Gold Metal Recovery from Electronic Waste through Laser Generation of Micro and Nanoparticles

Electronic waste (E-waste) is the fastest-growing waste stream globally, reaching 74.7 tonnes by 2030, containing significant amounts of valuable metals such as gold, silver, platinum, and copper. Mechanical, hydrometallurgical, pyrometallurgical, electrochemical, and biotechnological methods for recovering these metals from E-waste are often inefficient, costly, and environmentally harmful. This study presents the first demonstrations of laser ablation in recovering gold in the form of micro and higher-valued nanoparticles from E-waste. The ablation threshold is identified using modeling performed using the two-temperature model (TTM). Printed Circuit Boards (PCBs) with gold-plated electrodes were used as the target material.
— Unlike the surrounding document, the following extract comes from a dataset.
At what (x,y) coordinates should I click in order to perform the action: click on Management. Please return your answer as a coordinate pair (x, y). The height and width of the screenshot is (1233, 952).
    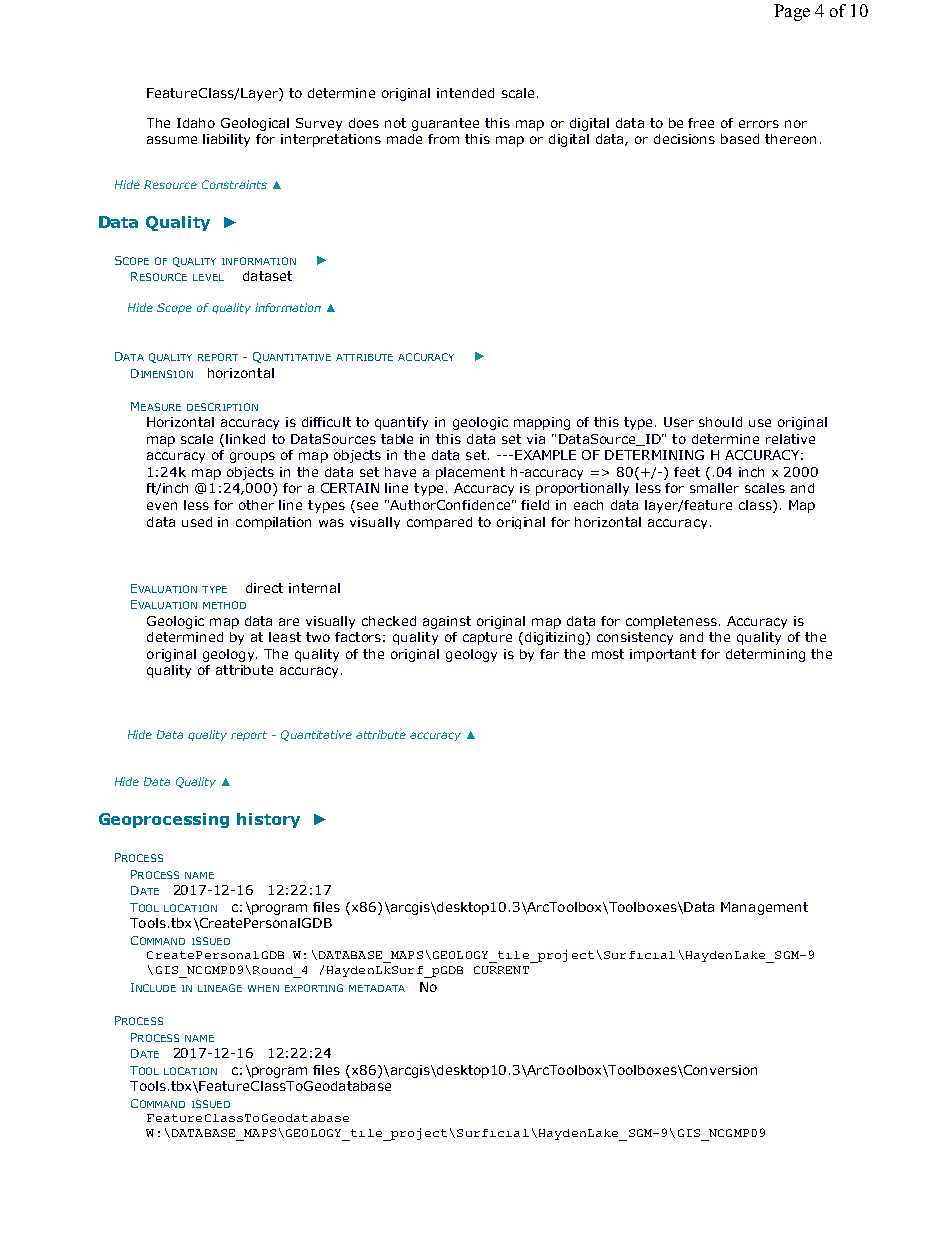
    Looking at the image, I should click on (764, 908).
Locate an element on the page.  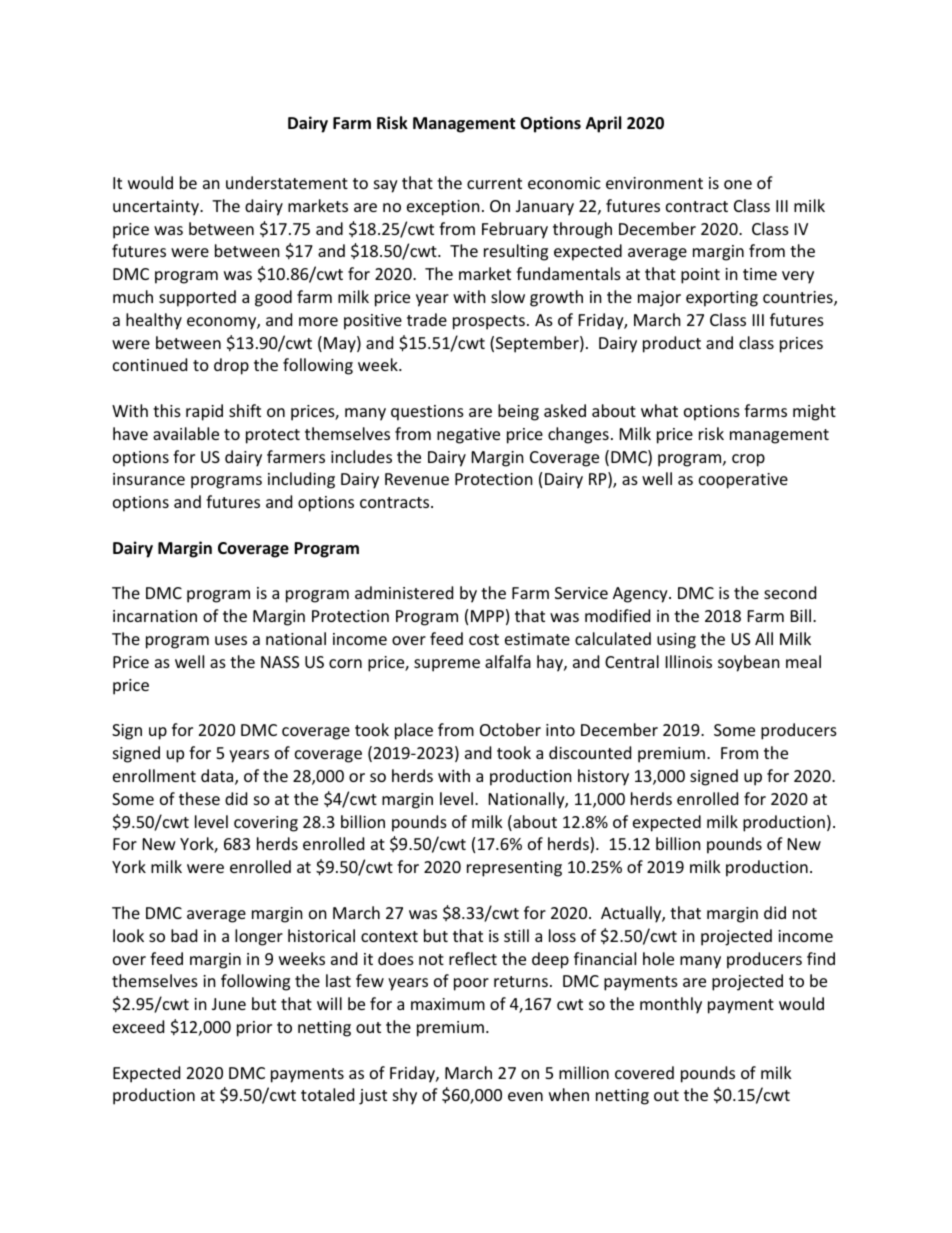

The laser ablation process was conducted using a picosecond UV-355 nm laser at maximum average laser power (18 W). The analysis, using UV-visible spectroscopy, shows the surface plasmon resonance peak at 523 nm for gold nanoparticles-(Au NPs), and SEM-EDX mapping confirmed the successful creation of high-purity (90 wt %) Au NPs with an average size of 100 nm. Laser-Induced Breakdown Spectroscopy (LIBS) was used to monitor the elemental composition of the E-waste sample during the ablation process to demonstrate real-time processing monitoring. The ability to recover gold in nanoparticle form further enhances the economic viability of this technique giving a wide range of applications for gold nanoparticles in various fields. The findings underscore the potential of laser ablation as a sustainable solution for E-waste recycling, addressing critical global challenges related to the recovery of valuable materials.